## [Task prompt]
In the records below, find the line with "Viewport: 539px width, 336px height.", then copy each line exactly until you have copied the line with "the Take advantage". Leave any picture out.

## [Task inputs]
-.-.-

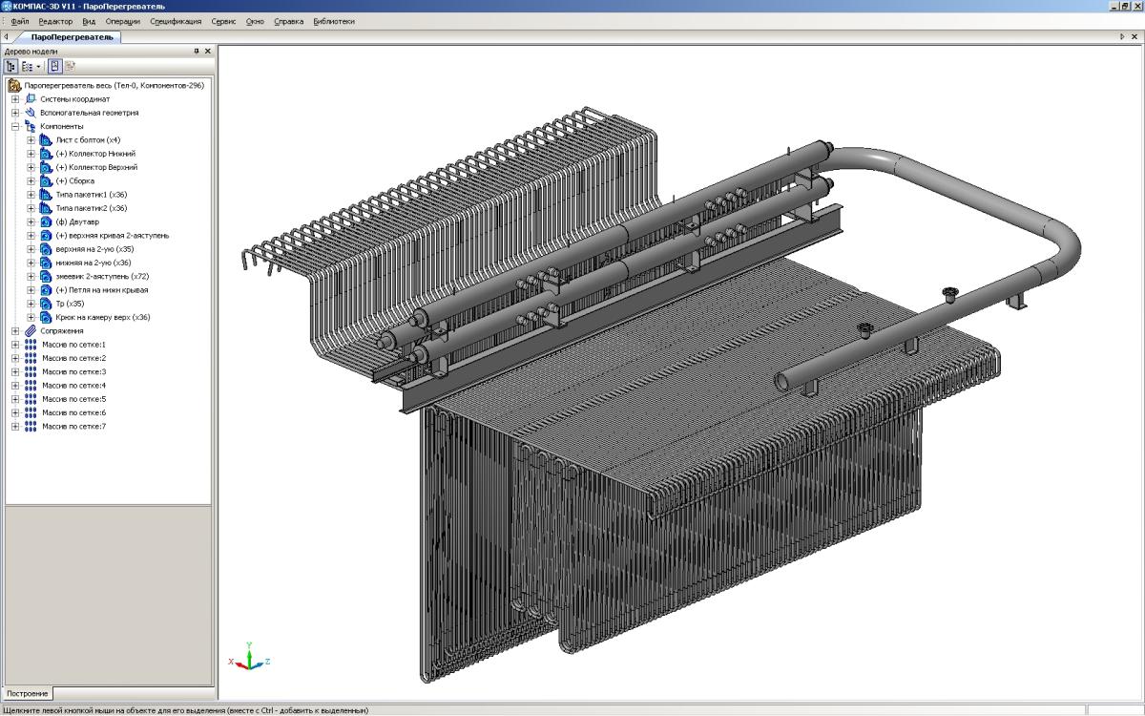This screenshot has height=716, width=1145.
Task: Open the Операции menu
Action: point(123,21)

-.-.-

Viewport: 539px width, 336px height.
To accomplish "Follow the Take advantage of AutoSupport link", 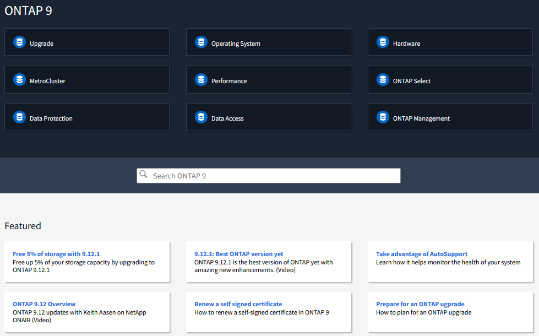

-.-.-

## [Response area]
Viewport: 539px width, 336px height.
To accomplish "Follow the Take advantage of AutoSupport link", 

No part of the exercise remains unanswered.